(SUPPLIED INFORMATION begins)

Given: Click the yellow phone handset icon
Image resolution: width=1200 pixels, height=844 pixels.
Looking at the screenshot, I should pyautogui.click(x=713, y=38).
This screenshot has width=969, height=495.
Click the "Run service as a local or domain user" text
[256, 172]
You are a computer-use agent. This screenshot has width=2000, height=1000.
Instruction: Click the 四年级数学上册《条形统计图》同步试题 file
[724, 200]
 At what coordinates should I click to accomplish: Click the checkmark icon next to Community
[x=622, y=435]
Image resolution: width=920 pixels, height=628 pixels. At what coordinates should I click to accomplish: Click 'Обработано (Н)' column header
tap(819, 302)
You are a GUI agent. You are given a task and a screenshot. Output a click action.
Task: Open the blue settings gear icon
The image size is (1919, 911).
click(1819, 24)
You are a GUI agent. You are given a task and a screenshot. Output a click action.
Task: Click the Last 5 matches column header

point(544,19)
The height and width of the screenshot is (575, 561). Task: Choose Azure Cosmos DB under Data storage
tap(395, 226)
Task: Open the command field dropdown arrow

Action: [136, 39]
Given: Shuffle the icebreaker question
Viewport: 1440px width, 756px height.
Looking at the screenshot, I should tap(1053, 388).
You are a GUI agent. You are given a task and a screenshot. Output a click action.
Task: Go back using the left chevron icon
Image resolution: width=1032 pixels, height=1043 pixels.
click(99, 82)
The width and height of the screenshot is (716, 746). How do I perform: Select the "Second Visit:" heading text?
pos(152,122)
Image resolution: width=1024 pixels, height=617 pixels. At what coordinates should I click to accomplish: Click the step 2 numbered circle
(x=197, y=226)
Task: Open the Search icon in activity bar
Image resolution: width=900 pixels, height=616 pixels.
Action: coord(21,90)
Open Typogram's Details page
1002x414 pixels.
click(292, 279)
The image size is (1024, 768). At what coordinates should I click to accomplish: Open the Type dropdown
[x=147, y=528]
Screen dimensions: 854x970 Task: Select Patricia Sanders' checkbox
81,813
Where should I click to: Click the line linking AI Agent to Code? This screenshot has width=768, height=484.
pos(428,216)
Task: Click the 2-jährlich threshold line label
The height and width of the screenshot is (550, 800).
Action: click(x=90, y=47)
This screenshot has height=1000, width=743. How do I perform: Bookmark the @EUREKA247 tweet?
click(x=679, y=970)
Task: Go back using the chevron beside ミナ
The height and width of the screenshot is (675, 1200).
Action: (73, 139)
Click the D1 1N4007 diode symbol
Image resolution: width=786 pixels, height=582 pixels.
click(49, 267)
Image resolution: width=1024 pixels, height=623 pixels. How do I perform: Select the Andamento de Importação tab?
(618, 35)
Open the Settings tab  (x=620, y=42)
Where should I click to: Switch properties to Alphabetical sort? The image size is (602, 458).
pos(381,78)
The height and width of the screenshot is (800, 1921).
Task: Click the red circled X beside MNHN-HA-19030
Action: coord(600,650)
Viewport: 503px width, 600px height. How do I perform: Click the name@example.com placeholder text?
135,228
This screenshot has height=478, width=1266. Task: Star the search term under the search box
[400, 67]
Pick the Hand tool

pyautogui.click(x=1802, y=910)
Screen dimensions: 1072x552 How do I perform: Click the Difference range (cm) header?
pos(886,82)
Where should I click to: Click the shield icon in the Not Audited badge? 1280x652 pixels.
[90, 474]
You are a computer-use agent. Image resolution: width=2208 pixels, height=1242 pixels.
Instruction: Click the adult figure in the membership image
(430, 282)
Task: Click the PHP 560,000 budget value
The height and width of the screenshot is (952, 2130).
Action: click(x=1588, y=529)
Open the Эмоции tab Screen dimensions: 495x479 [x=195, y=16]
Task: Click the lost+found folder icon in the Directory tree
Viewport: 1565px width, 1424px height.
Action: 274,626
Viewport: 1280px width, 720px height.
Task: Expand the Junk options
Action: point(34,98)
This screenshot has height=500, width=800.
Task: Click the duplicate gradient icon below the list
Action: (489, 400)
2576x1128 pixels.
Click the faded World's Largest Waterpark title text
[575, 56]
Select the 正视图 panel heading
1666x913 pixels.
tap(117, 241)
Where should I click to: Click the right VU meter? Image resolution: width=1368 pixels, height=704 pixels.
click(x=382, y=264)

(SUPPLIED INFORMATION ends)

PROBLEM DESCRIPTION: Would you retype the lines above from the one with "Image resolution: width=1024 pixels, height=617" down to the one with "Task: Open the Search icon in activity bar", word for word, both ends included and no other lines?

RESPONSE BELOW:
Image resolution: width=1024 pixels, height=617 pixels. At what coordinates should I click to accomplish: Click the step 2 numbered circle
(x=197, y=226)
Task: Open the Search icon in activity bar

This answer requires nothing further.